Mental Health Practices:
- Union learned to deal with the panic attacks that became part of her daily life following the assault, through decades of therapy.
- She said that throughout her sessions, she has received emotional tools that have really helped her grow and to basically aid in getting through the really bad flare-ups of this past year.
Michelle Yeoh
Fitness:
- Yeoh incorporates plenty of cardio and swimming into her work-out routine, but her real passion lies in Tai Chi. It is an ancient Chinese martial art, with strong philosophical aspects, and sometimes described as ‘meditation in motion’.
- Yeoh follows an intense workout regime, incorporating Yoga alongside around two hours of cardio per day. She has also admitted that as soon as she wakes up in the morning, she stretches and shadow boxes before going to work.
- Yeoh swims laps in the pool at her gym. She doesn’t swim for time or distance, instead, she ensures her heart is pumping and her limbs are warm.
Nutrition:
- Yeoh has a deliberate eating style, she makes sure to appreciate her meals. Yeoh chooses to consume many smaller meals during the day and she tries to base her diet mainly on fruits and vegetables.
- Yeoh’s family has a history of diabetes, so she is dedicated to avoiding sugar whenever she can.
- Yeoh explains that Malaysia offers the best food. Some of her favorites include laksa curry, chicken noodles and nasi padang.
- Yeoh’s qualifications involve a love of frozen yogurt, cheesecake as well as a glass of red wine on occasion.
Mental Health Practices:
- Constantly multitasking, Michelle Yeoh tightens her glutes while firming her face. After tapping on Helena Rubinstein’s radiance- boosting essence, she sweeps Medicube’s Age R Derma Shot along her jowl for a contouring massage . . . and now her day can really begin.
- After applying Helena Rubinstein day cream to smooth my face and neck she says: “This whole area starts to curtain my throat,” showing her hand sliding into her neck. “That’s why I do a massage to waken, to awaken all the glands—the thyroid glands, the orgasmic glands, and, of course, the liver so I’m not as toxic—and do the c-section on the face from temple to chin.”
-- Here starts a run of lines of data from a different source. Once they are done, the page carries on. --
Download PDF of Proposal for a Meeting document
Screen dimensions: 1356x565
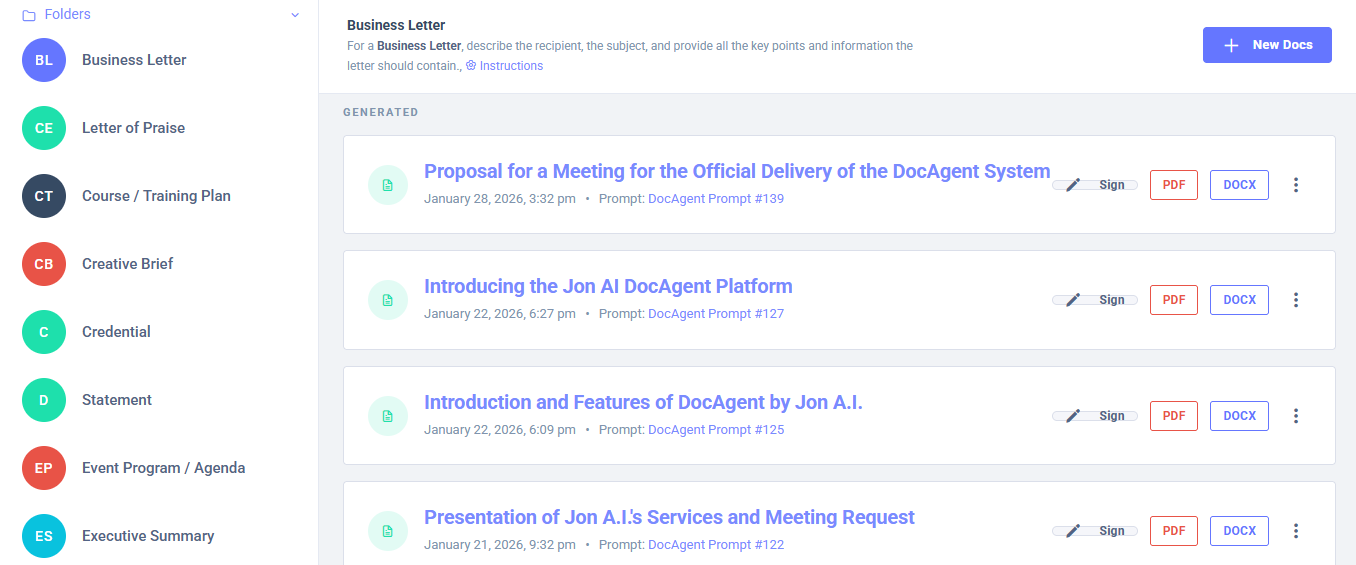[x=1173, y=185]
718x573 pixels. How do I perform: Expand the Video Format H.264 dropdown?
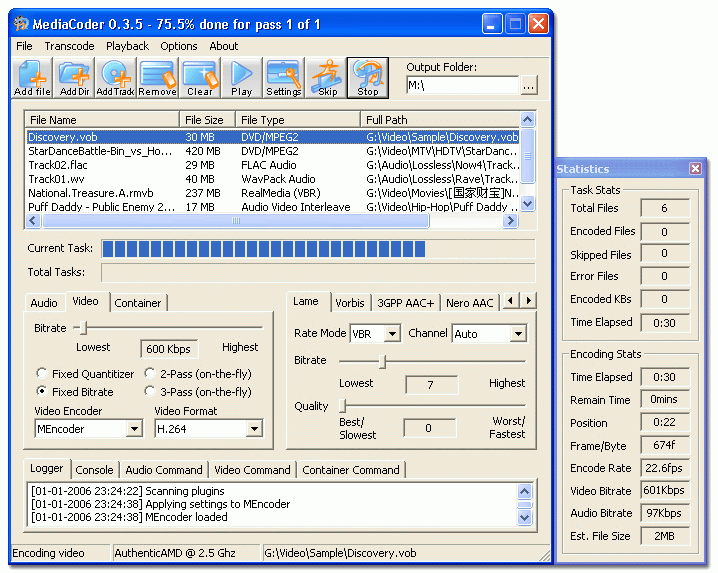254,429
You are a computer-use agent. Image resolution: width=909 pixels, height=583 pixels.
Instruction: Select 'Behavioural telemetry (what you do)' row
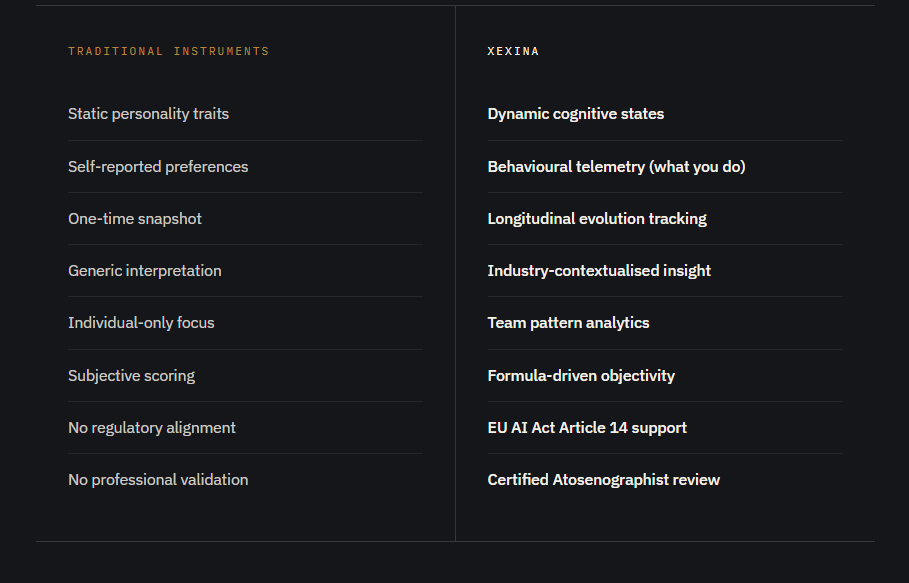tap(616, 167)
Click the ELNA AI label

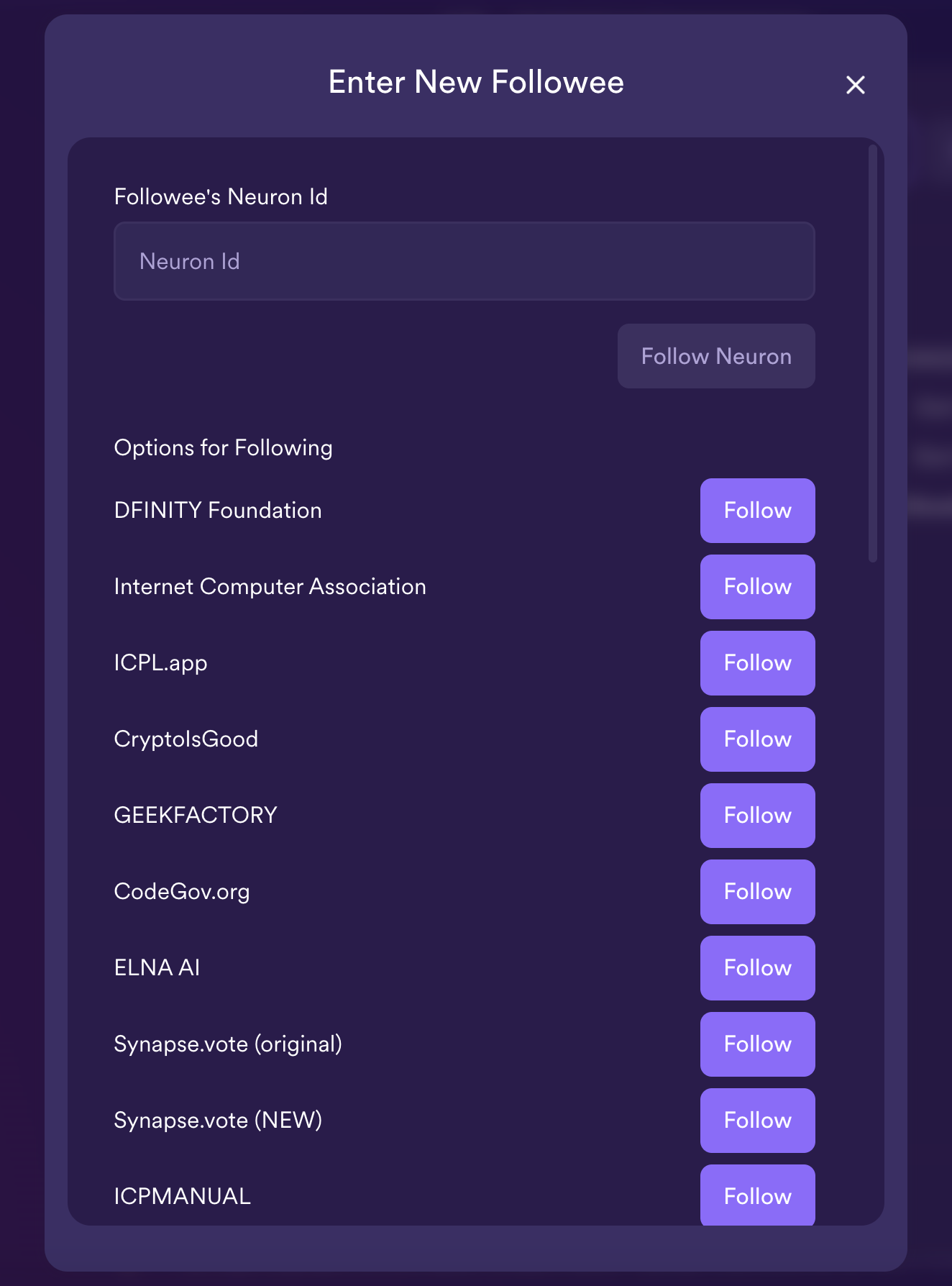[x=157, y=968]
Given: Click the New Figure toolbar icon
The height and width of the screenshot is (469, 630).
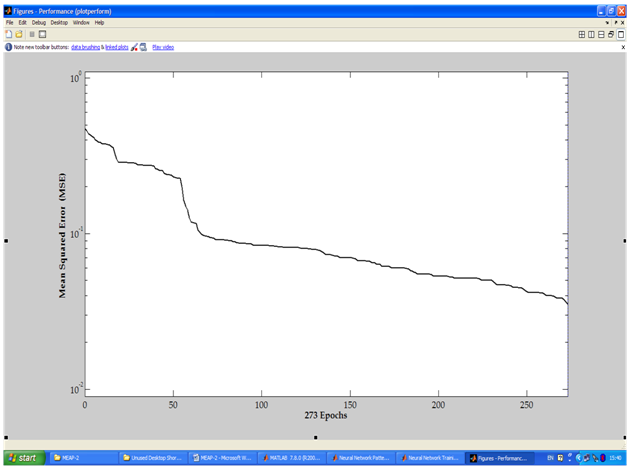Looking at the screenshot, I should coord(8,34).
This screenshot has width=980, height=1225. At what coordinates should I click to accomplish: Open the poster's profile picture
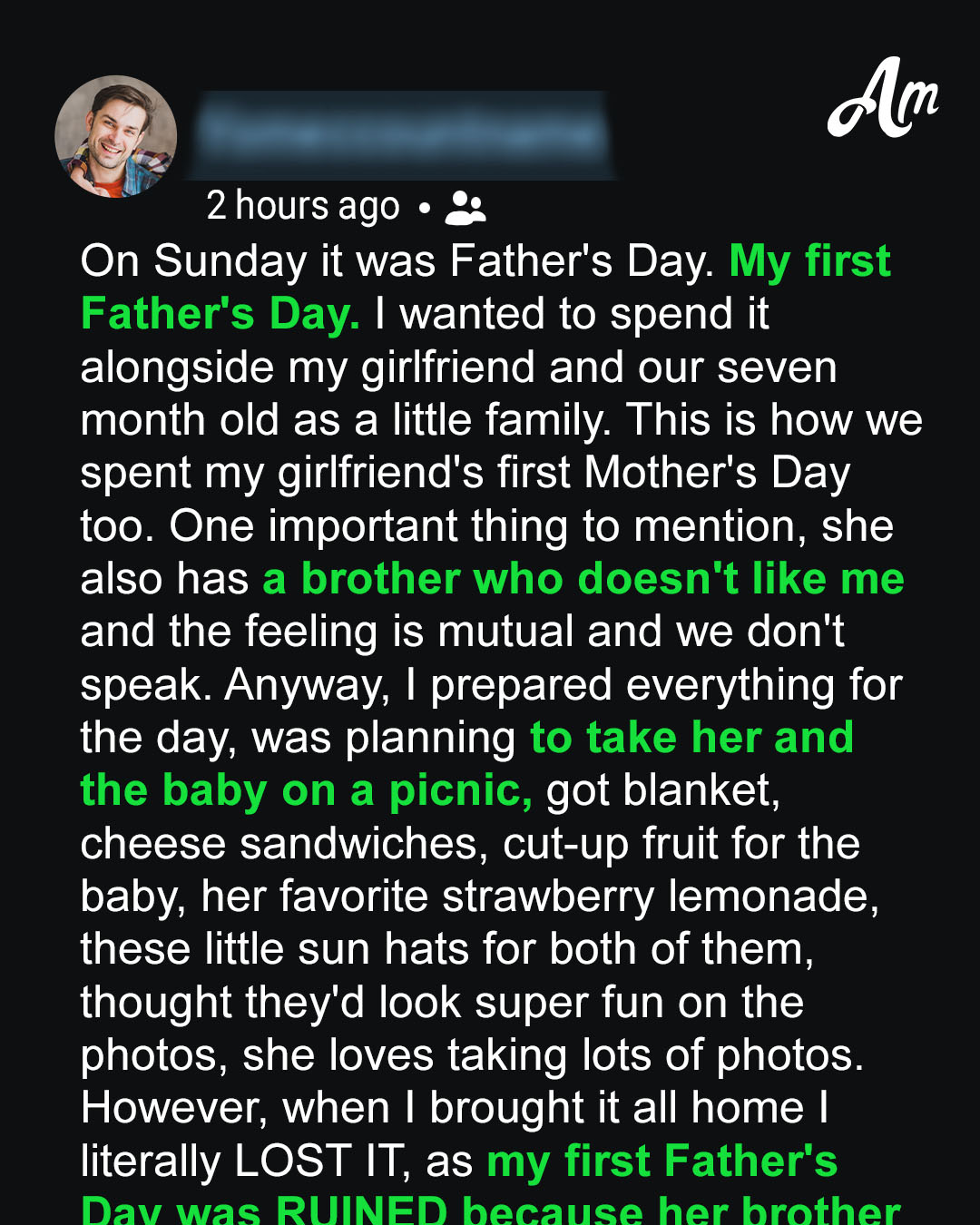[116, 136]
- She advises, “Just always be who you are; be true to yourself. You can’t hide. Eventually, who you are will always come shining through. And the most important thing for me… to be able to find a nicer me and a kinder me.”
Zendaya
Fitness Routine:
- Zendaya grew up playing sports like soccer, basketball, and running track.
- While she doesn’t have a regular exercise routine, she stays active through her work, which often involves dancing and performing choreographed moves.
- During quarantine, she made exercise fun by putting on wigs, exercising as different characters, and making up skits.
- Zendaya enjoys spending time outside on hikes, which helps her relax and release stress.
- She also likes to join dance classes or dance by herself to make exercise enjoyable.
- Zendaya has shared a workout routine on her website, which includes exercises like arm raises with TRX straps, bicycle crunches, pushups, leg raises, and squats.
Nutrition:
- Zendaya has been a vegetarian since the age of 9 for ethical reasons.
- While she jokes that she tolerates vegetables and would rather have pizza, she still includes dairy and some other animal products in her diet.
- Breakfast is difficult for Zendaya. She loves breakfast food, she just doesn’t like to eat it first thing in the morning. Normally, an assistant or family member has to remind her to eat because she recognizes the importance of starting her day off with nutrition.
Mental Health Practices:
- Zendaya emphasizes the importance of making fitness fun to stick with it.
- She prioritizes her mental health by finding enjoyment in her workouts.
- Zendaya also values spending time outside, going on hikes, and being in nature as a way to relax and release stress.